As a two-year veteran of the NBA (though his experience totaled up to 83 minutes), Ndiaye barely squeezes into this list. But because the Wizards let him walk halfway through last season and he ended up playing – on his own accord – in the NBA D-League (for the Iowa Energy), we’ll let him qualify.

The Senegal-born Ndiaye may never turn into more than just a shot-blocking, garbage-picking 7-footer. Which, come to think of it, doesn’t sound too terrible. But Ndiaye’s only gotten better at what got him NBA looks to begin with – hanging near the basket, swatting away shots like the moderator’s questions at a presidential debate and sending the action back the other way. His offensive game is mostly a raw specimen that consists of firing shots at the rim and a lot of hope (in fairness, he didn’t start playing basketball until he was 16) but, as we learned from Stiemsma last year, there’s generally a few spots available in the NBA for very large people who make it just terrible on opposing offenses.

Forward, Toronto Raptors

Wright will play in the NBA this year. It might not be in Canada, where he hasn’t seen the court for the Raptors thus far in the preseason. But it will be somewhere in North America. And maybe, briefly, somewhere in the NBA Development League.
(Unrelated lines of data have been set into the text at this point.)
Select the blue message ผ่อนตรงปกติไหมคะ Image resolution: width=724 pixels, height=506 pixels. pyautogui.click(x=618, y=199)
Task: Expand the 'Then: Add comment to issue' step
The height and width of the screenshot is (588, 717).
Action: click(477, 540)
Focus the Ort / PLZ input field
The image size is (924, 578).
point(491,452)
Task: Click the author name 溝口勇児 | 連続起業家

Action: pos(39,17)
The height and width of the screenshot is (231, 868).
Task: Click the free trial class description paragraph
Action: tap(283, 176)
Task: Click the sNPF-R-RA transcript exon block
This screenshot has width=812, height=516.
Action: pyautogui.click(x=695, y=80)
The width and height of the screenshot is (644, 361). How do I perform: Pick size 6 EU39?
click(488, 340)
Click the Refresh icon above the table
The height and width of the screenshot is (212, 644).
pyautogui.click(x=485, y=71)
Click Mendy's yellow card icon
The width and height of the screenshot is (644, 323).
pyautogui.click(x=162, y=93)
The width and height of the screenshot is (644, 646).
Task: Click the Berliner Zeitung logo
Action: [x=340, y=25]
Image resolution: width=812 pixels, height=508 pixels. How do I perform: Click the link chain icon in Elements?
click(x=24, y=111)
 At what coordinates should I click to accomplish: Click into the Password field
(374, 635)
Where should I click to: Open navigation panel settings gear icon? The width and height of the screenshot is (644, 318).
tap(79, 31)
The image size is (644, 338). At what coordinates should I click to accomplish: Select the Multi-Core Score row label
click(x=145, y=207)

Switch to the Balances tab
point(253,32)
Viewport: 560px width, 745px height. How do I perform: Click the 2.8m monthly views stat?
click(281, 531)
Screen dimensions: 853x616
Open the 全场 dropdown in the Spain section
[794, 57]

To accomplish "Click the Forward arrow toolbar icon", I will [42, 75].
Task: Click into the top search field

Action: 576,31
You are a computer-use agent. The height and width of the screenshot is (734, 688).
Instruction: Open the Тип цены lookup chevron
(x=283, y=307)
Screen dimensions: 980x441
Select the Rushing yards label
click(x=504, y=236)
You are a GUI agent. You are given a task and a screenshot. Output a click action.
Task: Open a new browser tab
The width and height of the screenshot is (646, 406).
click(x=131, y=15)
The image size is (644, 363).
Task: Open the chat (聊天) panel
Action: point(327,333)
For Wright, the game’s not the question. He played in 19 games for the Golden State Warriors in 2011-12 (including a 25-point, 8-board night against the Spurs in April), in addition to 13 in the NBA D-League, where he averaged 17.8 points, 8.8 boards and 1.4 blocks and showed off his special house blend of size (6-foot-8, 225 pounds) and quickness (quick). But the issue, as it is for the rest of the NBA D-League Tweener Parade (see: Edwin Ubiles, Justin Dentmon and Elijah Millsap from 2011-12), is where to put him.

And judging by the cast in Toronto, it probably won’t be there.

Center/Forward, Phoenix Suns

Zeller – the guy who hit one of the biggest shots in the history of Indiana high school basketball in 2005, which, to paraphrase The Big Lebowski, puts him in the running for biggest worldwide – plays a lot like Butch. He lingers on the outside and relies on his long-distance stroke to help his team. Unfortunately, Zeller hasn’t shown that he can do much more. He doesn’t rebound much for his size (6-foot-11, 245) and he doesn’t have enough strength to body up on the inside without racking up fouls. More of a mid-range shooter – more of a well-rounded basketball player who happens to be nearly 7 feet tall, really – who’s converting to a 3-point specialist to up his NBA potential, Zeller still looks like he hasn’t found his game in the context of the big leagues.

But he might be in the right place to do it.

The Suns, forced to re-think their roster and basically their entire identity with the departure of Steve Nash, also have to re-stock in the post after Channing Frye was diagnosed with an enlarged heart. With the roster at 17 now, reports, that means that Zeller’s battling Solomon Jones and Ike Diogu for the one remaining spot. Diogu, a 6-foot-9 veteran of 225 NBA games, can contribute in more conventional ways (rebounding, offense in the lane) and Jones brings a better post game than Zeller, but if the Suns opt for a big who can stretch the floor and move in transition, Zeller may find himself going from an NBA D-League reserve to one in the NBA.